Museum sewer request ok’d, Avesta request denied

By Gail Geraghty

Staff Writer

Selectmen on Tuesday agreed to let the Rufus Porter Museum hook up to the town’s sewer system as part of its plan to relocate its museum from North High Street to a more central downtown location at 121 Main Street.

The board denied, however, a request from Avesta Housing, Inc. for a sewer allocation of 2,415 gallons a day to service its planned 21-unit housing project at 247 Main Street. In that case, the sewer field at the lower ballfield, serving that part of downtown, is already at maximum capacity, and cannot handle any more allocations until improvements are made.

The museum’s request for an allocation of 124 gallons per day was approved because it would hook up to the town’s other sewer field, off Wayside Avenue. Museum Board of Directors Secretary, Judy Graham, wrote in her request that the large single-family home they bought from the Gallinari family at 121 Main Street is currently served by a 28-year-old septic system. However, in order to make the red house museum tie in properly with the home, it needs to be sited over the existing leach field.

“We have tried several scenarios to avoid this, but in all situations, the leach field would be compromised,” Graham wrote.

The Sewer Committee met last Thursday to discuss options for increasing the capacity of the lower ballfield leach field. According to Town Manager Mitch Berkowitz, the town has begun testing the so-called “strength” of the effluent entering the field, and those tests need to be done in both the low water conditions that exist now, as well as the high water conditions expected this fall. That way, those separate tests can be compared, and the results may allow for the town to request an increase in capacity over current limits of 12,600 gallons per day.

Looking to the future, the committee talked about adding a third field to the system. Possible locations include a piece of town-owned property behind the Memorial School off Depot Street, Berkowitz said. The committee plans to recommend at the April 24 selectmen’s meeting that the contract with the town’s engineers, Wright-Pierce, be amended to include an analysis of the topography and soils of the property, which is located adjacent to where the town dumps its snow.

They also briefly discussed citing a third field at another piece of town-owned property across from the cemetery on the Kansas Road. That site would be more expensive to create, Berkowitz said, because of the need to extend the sewer line from where it ends at the corner of Kansas Road and Lower Main Street.

Berkowitz told selectmen that the Department of Environmental Protection appears poised to grant its appeal of a conditional order reducing minimum lot sizes in the General Development II District. “What this means is that we got almost the home run” the town was looking for, Berkowitz said, referring to an April 9 letter from DEP Assistant Shoreland Zoning Coordinator Mike Morse. Morse said documentation provided in the town’s appeal “does support” a reduction to 5,000 square feet from the former 50,000-square-foot standard, but added, “the matter of interpretation is still outstanding.” Morse said the town would need to amend its current Shoreland Zoning Ordinance again to include the new language.

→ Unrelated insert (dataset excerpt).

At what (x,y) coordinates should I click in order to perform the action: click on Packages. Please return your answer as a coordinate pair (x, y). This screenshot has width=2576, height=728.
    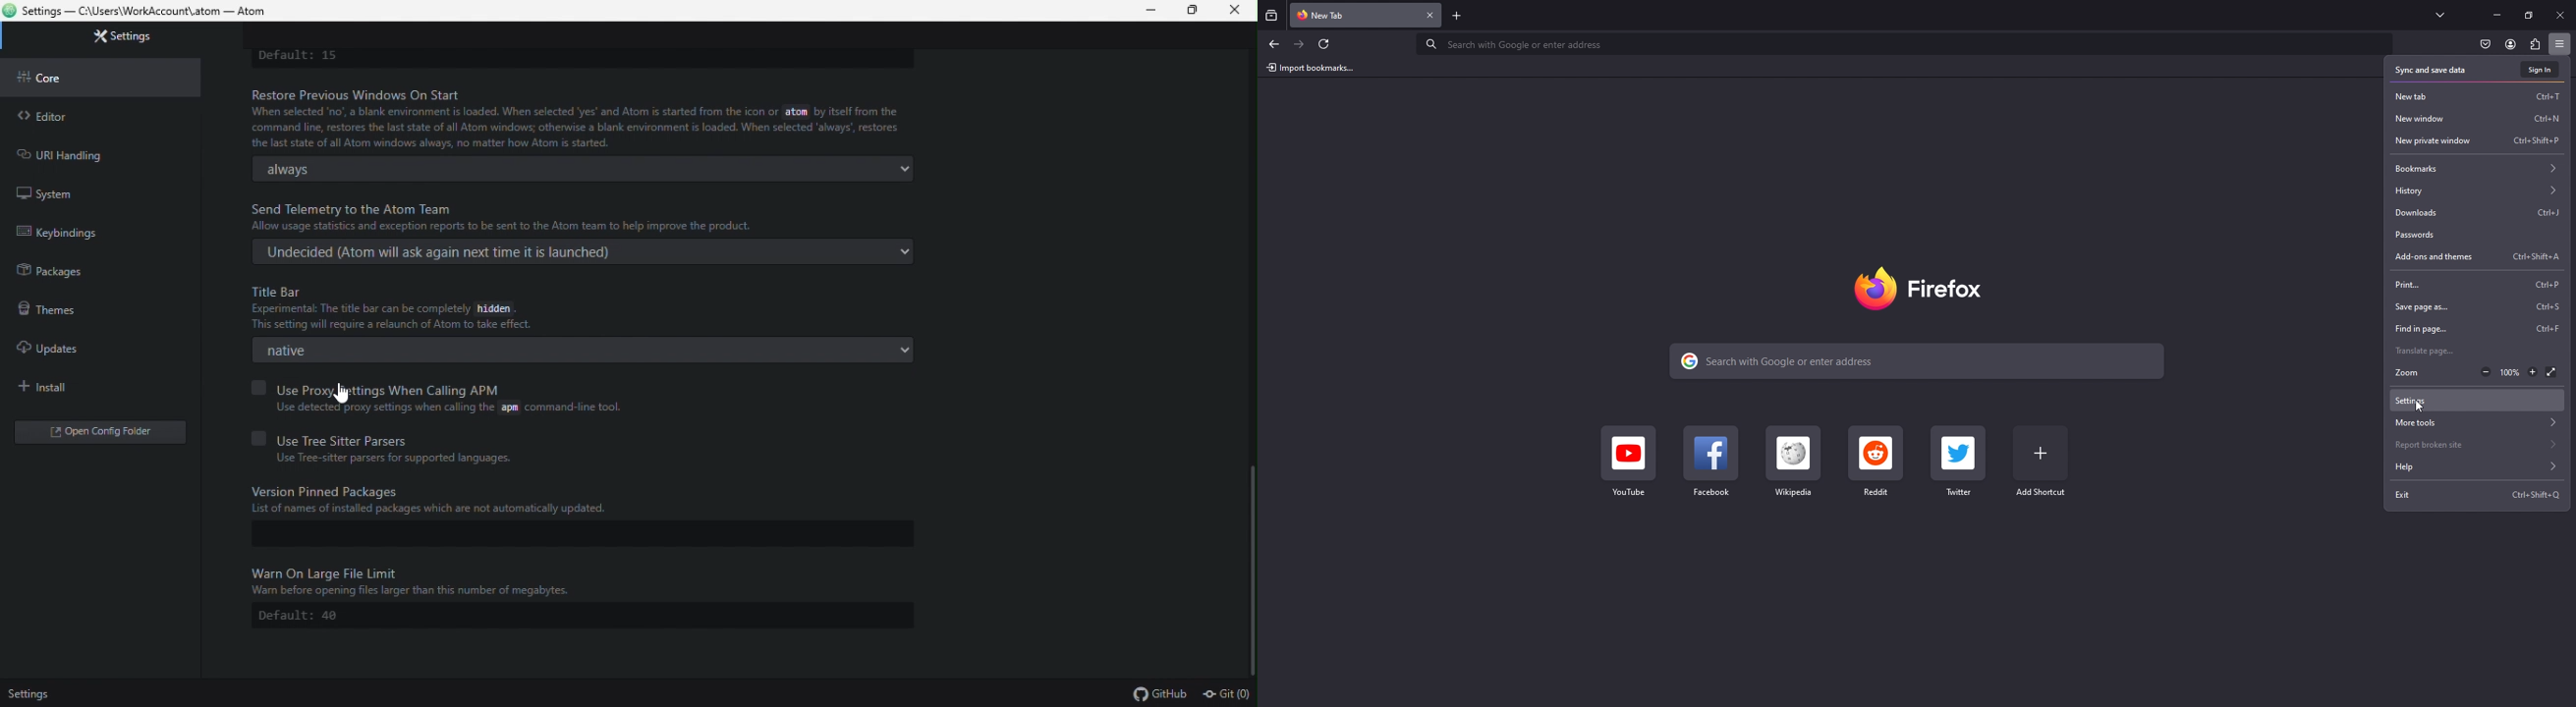
    Looking at the image, I should click on (92, 271).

One of the sticking points, said Berkowitz, is that the DEP still isn’t willing to allow the “per bedroom” language as it appeared in the amendment voters approved last November.

“We’re still working through the language, so it will be ready in time to go before the voters in June,” Berkowitz said. The federal funds that have been approved for the Avesta project must be used this year, and it is unclear whether the agency will submit formal plans for the project if it has to wait for the outcome of the June vote. The project depends on assurances that minimum lot sizes will be lowered, but it also depends on plans for an adequate wastewater disposal system, and may also depend on the outcome of a June referendum that, if passed, would require them to reserve the entire ground level for commercial use.

“They may, or may not (submit an application), Berkowitz said. “That’s something that Avesta has to decide for themselves.”

In other action, the board:

• Approved a request from Fire Chief Glen Garland to begin negotiating the purchase of a new tanker to replace the current tanker, which he said is “on its last legs.” The town has $75,000 in reserve funding, with another $75,000 in the budget and $50,000 that can be applied to the purchase. The $215,000 tanker is a demonstration model, only a year old, which would cost around $300,000 if purchased new.

• Agreed to grant the Bridgton Economic Development Corporation the $23,000 it needs for current marketing efforts, with $14,800 immediately available and the balance to be drawn down as needed. The funds will come from $1,000 earmarked for marketing within the economic development department, with the balance to come from the contingency account.

• Agreed to allow the town to apply for several grants, as follows: 1) The Safe Routes to School Program, an undetermined amount, to assist in planning the Depot Street sidewalk improvements; 2) The Bureau of Highway Safety’s “Click It or Ticket” program, to seek $1,922 to pay for overtime for a police officer to perform extra traffic enforcement details.

• Agreed to Police Chief Kevin Schofield’s request to begin a daily check-in program for elderly residents called the Bridgton “Good Morning” Check-in Program. Schofield said the program would be run by volunteers, in collaboration with the Bridgton Community Center and the Southern Maine Agency on Aging. Only if the person could not be reached would a police officer be dispatched to do a well-being check, he said.

• Agreed to support a request by Recreation Director Tom Tash to provide assistance in scholarship funding for children signed up for the new Lake Region Children’s Theater. Tash said around 100 children signed up during a recent open house at the William Perry House, where the theater will be located.